** BEGIN EXTRACTED INFORMATION **

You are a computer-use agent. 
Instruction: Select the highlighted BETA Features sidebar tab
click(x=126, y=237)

** END EXTRACTED INFORMATION **
** BEGIN EXTRACTED INFORMATION **

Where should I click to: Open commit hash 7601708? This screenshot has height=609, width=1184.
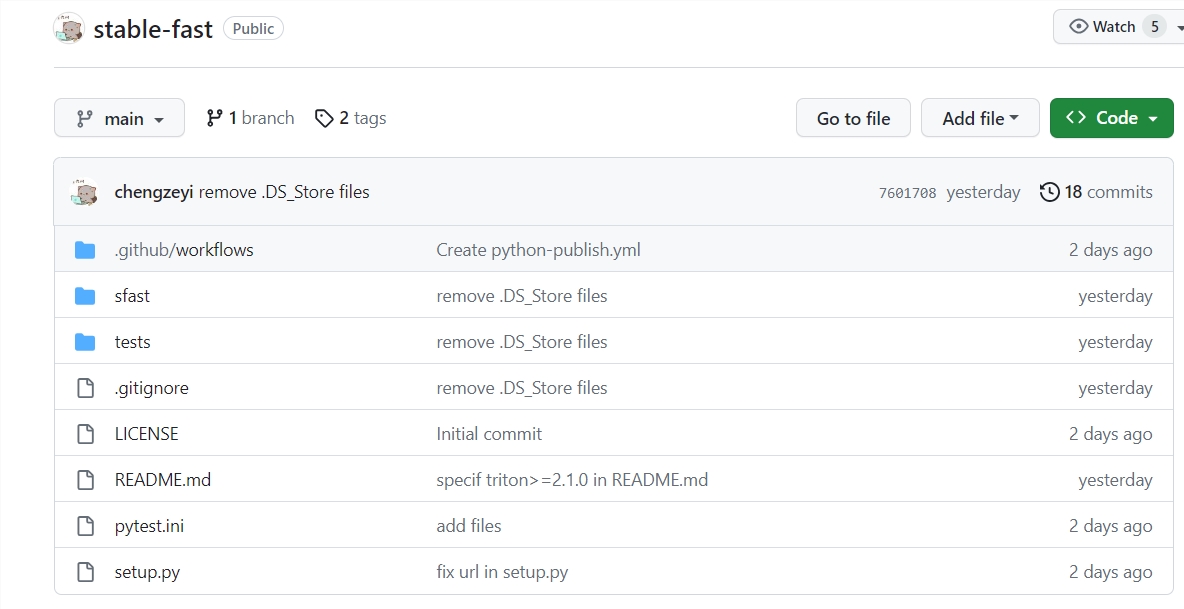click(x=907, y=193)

** END EXTRACTED INFORMATION **

• WHAT THE TASK REQUIRES
Rewrite only the lines between the one holding "You are a computer-use agent." and the one holding "click(x=126, y=237)", inclusive, changing "sidebar tab" to "navigation tab" and keeping everything else the same.

• RESULT OF THE EXERCISE
You are a computer-use agent. 
Instruction: Select the highlighted BETA Features navigation tab
click(x=126, y=237)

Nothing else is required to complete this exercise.